L'article du 21 mars (« Bombs over
Libya », Des bombes sur la Libye) de Bertil Videt, membre de l'Institut de
formation et de recherche d'Amsterdam, publié sur le site Internet du SUQI, International
Viewpoint, adopte pleinement la logique de guerre de l'impérialisme
français - en d'autres termes, que l'intervention visant à soutenir le Conseil
national de Benghazi contre le régime du colonel Mouammar Kadhafi est motivée
par des préoccupations « humanitaires ».
L'article commence ainsi: « L'action
militaire contre la Libye est-elle nécessaire et utile pour stopper le massacre
du régime de Kadhafi contre son adversaire ou est-elle une agression impérialiste
poussée par des intérêts stratégiques propres et qui ne feront qu'aggraver les
choses pour le peuple libyen ? La gauche internationale est partagée sur
cette question. Et la question est vraiment complexe et on ne peut y répondre
par des slogans tout prêts sur le fait d'être toujours opposé aux agressions
impérialistes ou en faveur d'un soutien inconditionnel aux rebelles. »
La question posée par Videt est d'une
mauvaise foi flagrante. Le SUQI est parfaitement conscient que cette guerre est
un acte d'agression impérialiste et il la soutient. Videt lui-même reconnaît
furtivement que «Bien sûr nous savons tous que la France, la Grande-Bretagne et
les Etats-Unis ne sont pas poussés par une soudaine gentillesse - mais par des
intérêts stratégiques dans cette région riche en pétrole. »
Il remarque même « le deux poids et
deux mesures de l'Occident » qui affirme être en train de bombarder la
Libye pour sauver des vies : « Comment pouvons nous croire [que] des
dirigeants qui ont défendu Moubarak jusqu'au dernier moment et qui refusent
même encore de condamner le recours de la monarchie du Bahreïn à la force
létale contre des manifestants pacifiques [sont] véritablement touchés par la
situation des droits humains en Libye ? »

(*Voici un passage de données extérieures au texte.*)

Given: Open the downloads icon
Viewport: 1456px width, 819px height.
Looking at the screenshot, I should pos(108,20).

Après avoir soulevé ces arguments, Videt les
rejette tout simplement en bloc : « Aucun de ces points ne sont, en
soi, des arguments pour s'opposer à la zone d'exclusion aérienne au-dessus de
la Libye. Le rejet de l'intervention militaire de l'Occident en Libye requiert
une meilleure analyse des risques et des scénarios possibles au sol. Et il nous
faut effectivement répondre à quelques objections plutôt problématiques - à
savoir le fait que les dirigeants des forces d'opposition ont réclamé une zone
d'exclusion aérienne et que nous devons fournir de meilleures alternatives que
l'affichage de blogs de solidarité et d'anti-impérialisme. »

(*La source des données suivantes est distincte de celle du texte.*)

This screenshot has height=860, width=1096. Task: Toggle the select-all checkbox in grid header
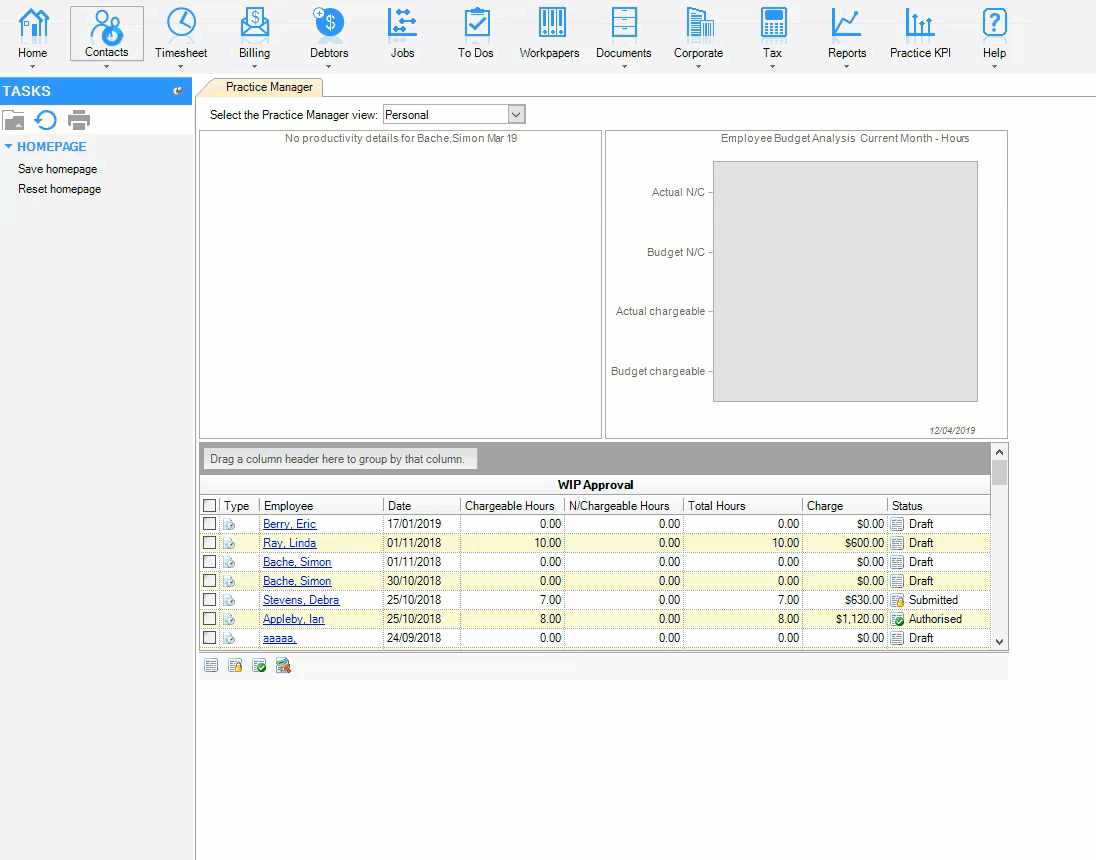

Avec une telle déclaration, le SUQI proclame
son hostilité ouverte au marxisme qui insiste sur le fait que l'attitude d'un
parti de la classe ouvrière à l'égard de la guerre doit se fonder sur le
caractère social et de classe des régimes qui la mènent. Les marxistes sont
opposés par principe à une guerre menée par des grandes puissances
impérialistes telles les Etats-Unis, le Royaume-Uni et la France contre un ancien
pays colonial opprimé comme la Libye. Videt, par contre, est beaucoup trop
pressé pour se préoccuper de principes politiques.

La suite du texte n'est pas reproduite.